Latest update November 18th, 2024 1:00 AM
Sep 18, 2013 News
CJIA terms and conditions not in the best interest of Guyanese
“China and India are countries with a lot of corruption, corrupt politicians, corrupt officials and corrupt contractors…It is naïve to believe that when those contractors come into contact with politicians and officials in other countries they will behave like angels,” – Ramon Gaskin
The terms and conditions of the contract for the Expansion of the Cheddi Jagan International
Airport (CJIA) are not in the best interest of Guyanese and the recent revelations on the Marriott Hotel suggest that the project borders on illegality.
This is the view of Shadow Minister, with responsibility for Public Works, Joseph Harmon, who said on the airport project, the government has to convene a seminar where the administration should provide all of the necessary information to determine a way forward.
Harmon is adamant that in its current construct, the Airport Project cannot go ahead.
Responding to a recent statement by Works Minister Robeson Benn, that the airport project will go ahead as is, Harmon said that he is not sure if the Minister’s comment was made out of “ignorance” or if he just wants to show that he is aggressive.
Harmon told this publication that should there be no information forthcoming on the airport project, he is doubtful that A Partnership for National Unity (APNU) will be voting in favour of any money to be spent from the coffers on that project.

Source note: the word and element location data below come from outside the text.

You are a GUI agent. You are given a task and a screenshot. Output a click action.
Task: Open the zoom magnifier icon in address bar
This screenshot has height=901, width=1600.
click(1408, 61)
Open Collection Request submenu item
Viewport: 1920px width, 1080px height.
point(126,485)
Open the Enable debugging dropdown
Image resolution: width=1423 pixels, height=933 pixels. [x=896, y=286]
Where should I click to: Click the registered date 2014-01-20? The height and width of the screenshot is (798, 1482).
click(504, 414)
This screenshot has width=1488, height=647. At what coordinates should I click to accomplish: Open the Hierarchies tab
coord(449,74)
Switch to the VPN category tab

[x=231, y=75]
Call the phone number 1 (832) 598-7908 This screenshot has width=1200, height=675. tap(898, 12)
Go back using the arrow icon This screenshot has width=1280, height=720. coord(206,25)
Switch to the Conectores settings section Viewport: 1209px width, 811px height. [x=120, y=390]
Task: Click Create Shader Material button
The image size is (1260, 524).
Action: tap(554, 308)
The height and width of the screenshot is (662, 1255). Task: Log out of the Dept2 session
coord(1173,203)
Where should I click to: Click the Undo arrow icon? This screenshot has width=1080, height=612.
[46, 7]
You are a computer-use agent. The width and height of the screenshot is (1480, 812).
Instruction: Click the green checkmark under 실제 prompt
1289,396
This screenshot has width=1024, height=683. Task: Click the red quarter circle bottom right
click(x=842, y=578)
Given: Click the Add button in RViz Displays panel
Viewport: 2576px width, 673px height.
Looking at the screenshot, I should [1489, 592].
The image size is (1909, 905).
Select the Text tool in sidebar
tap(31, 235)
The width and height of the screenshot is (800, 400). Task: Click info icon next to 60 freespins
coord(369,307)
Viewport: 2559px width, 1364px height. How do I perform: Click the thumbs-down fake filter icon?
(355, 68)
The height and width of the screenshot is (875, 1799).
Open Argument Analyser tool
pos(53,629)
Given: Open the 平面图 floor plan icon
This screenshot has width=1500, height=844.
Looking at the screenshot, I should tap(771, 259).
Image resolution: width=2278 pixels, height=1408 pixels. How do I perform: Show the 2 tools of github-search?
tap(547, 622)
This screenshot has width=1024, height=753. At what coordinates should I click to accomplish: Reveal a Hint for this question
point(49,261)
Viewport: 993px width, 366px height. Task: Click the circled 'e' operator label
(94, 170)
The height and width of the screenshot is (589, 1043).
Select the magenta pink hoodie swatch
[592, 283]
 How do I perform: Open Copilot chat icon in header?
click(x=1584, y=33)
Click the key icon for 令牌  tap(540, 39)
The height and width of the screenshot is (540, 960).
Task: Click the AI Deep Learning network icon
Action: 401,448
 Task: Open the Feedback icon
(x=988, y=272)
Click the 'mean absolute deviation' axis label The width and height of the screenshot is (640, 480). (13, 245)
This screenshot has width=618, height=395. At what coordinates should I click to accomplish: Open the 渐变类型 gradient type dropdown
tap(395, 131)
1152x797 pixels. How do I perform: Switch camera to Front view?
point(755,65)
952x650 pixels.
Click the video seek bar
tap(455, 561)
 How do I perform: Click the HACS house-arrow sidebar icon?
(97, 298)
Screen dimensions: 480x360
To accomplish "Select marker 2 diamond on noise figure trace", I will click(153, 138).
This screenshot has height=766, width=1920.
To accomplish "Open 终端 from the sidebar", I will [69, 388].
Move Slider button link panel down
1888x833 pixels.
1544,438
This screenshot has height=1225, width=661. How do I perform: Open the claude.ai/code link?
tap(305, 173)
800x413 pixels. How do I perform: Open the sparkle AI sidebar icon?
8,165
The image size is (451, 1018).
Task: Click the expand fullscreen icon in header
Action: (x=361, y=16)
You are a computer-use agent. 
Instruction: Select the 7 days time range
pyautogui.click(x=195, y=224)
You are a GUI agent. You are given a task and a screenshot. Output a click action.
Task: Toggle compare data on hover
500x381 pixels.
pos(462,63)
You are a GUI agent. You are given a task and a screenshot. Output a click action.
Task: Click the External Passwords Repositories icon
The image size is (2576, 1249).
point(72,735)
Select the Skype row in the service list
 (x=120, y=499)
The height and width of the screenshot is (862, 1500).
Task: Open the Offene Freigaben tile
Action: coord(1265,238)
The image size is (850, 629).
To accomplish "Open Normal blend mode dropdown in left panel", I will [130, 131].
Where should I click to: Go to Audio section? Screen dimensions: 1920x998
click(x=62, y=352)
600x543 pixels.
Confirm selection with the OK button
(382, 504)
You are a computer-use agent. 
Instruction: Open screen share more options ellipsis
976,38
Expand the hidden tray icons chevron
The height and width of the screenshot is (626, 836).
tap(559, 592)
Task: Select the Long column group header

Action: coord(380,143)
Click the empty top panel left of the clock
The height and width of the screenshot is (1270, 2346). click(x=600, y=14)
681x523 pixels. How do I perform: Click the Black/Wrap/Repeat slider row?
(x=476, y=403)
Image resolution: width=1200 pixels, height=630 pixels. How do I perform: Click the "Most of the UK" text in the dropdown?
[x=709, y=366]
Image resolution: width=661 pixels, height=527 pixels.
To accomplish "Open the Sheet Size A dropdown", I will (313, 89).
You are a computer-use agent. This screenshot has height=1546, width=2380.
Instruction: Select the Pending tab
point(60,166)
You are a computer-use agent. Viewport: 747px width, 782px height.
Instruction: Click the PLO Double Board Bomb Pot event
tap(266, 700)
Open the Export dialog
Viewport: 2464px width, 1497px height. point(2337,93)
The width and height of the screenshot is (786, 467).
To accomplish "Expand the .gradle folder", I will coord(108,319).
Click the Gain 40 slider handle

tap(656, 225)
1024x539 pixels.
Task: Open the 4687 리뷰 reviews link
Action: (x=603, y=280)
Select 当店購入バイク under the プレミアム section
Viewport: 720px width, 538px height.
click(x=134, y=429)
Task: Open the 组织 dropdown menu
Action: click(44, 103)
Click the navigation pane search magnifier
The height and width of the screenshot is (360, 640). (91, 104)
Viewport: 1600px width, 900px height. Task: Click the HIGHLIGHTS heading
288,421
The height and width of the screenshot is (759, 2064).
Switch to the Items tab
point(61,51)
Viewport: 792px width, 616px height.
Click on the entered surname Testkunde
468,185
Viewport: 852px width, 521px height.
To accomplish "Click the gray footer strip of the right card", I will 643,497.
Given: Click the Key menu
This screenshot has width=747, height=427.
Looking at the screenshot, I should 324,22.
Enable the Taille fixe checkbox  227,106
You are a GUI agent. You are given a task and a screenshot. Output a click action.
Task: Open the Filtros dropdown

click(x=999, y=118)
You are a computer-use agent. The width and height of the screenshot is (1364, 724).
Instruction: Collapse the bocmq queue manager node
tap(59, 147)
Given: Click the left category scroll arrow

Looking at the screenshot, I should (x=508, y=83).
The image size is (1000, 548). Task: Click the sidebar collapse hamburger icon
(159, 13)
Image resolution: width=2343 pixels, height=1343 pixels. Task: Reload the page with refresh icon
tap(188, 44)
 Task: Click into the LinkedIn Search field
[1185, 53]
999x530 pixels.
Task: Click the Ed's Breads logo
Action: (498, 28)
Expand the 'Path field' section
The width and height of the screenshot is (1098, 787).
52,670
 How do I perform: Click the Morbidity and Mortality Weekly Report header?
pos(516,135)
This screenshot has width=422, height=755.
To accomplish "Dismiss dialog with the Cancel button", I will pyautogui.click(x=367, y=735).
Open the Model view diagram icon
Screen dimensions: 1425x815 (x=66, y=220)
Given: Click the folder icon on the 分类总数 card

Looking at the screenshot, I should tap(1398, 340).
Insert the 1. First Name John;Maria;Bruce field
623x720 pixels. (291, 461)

Asked what APNU’s response would be should the administration opt for another source of funds such as the National Industrial and Commercial Investments Limited (NICIL), as is the case with the Marriott Hotel, Harmon said that this will be met with “decisive political action.”
He said that there was not much optimism in opting for court action, given, among other factors, the slothfulness of the Judiciary.
Only recently this publication reported that the Guyana Government had agreed to pay for any defects
incurred by the Chinese in the expansion of the airport.
Kaieteur News had also reported that Atlantic Hotel Inc (AHI) was in the final stages of closing a deal for the two-thirds equity ownership of the Marriott Hotel.
According to Harmon, the position expressed by AHI’s Chairman, Winston Brassington, is perplexing, given that former president Bharrat Jagdeo had confidently reported to the nation that the finances for the project had been secured, but the names of the investors could not be revealed because of confidentiality.
Brassington yesterday told this publication that AHI was hoping to have financial closure with the investor before the end of the year.
He said that AHI has executed an agreement with the investor and is awaiting financial closure.
Meanwhile, Financial Analyst, Ramon Gaskin, in his latest writings on the airport project, said that if pursued in its present form, it is quite likely to end up being “one great disaster burdening the taxpayers for years to come with a project loan and cost that is not value for money.”
According to Gaskin, the CJIA project is a draft of one of the high profile projects conceived by the Bharrat Jagdeo administration.
Instances of these are the National Stadium (Indian construction and financing); Packaging Plant
(India, China); International Convention Centre (China); Amaila Falls Hydroelectric Plant (China financing); Specialty Hospital (India) and the Marriott Hotel (Chinese construction with NICIL funds).
According to Gaskin, “the common feature of all of these big ticket projects is more about an obsession with legacy building and less with national development or raising the quality of life of the ordinary people.”
Gaskin said that these projects have nothing to do with permanent job creation, technology transfer, raising incomes or creating the returns or surplus to repay debt.
“They stand as monuments to an increasing rich-poor divide, widening marginalization, neglect of communities, a capital city that stinks and public services that are inadequate and deteriorating…What little good health and education opportunities exist are in the main reserved for those who can afford it.”
Gaskin said too that another set of common features of all of these projects: they are secretly done, with no transparency and parliamentary oversight; the tendering process is absent or if done, as in the case of the Specialty Hospital, is attended by allegations of unfairness.
“They are all therefore necessarily and severely overpriced…These big ticket projects will not only cause a sharp use in the external debt (or guaranteed debt) but the burdens of repayment will have to be carried by the National Budget, because the projects themselves are not likely to produce the returns to service debt.”
Gaskin said too that another common thread, “when we look at all these big ticket deals,” is the Indian and
Chinese involvement.
According to Gaskin, “both China and India are countries with a lot of corruption, corrupt politicians, corrupt officials and corrupt contractors…It is naïve to believe that when those contractors come into contact with politicians and officials in other countries they will behave like angels…Human nature does not operate like that.”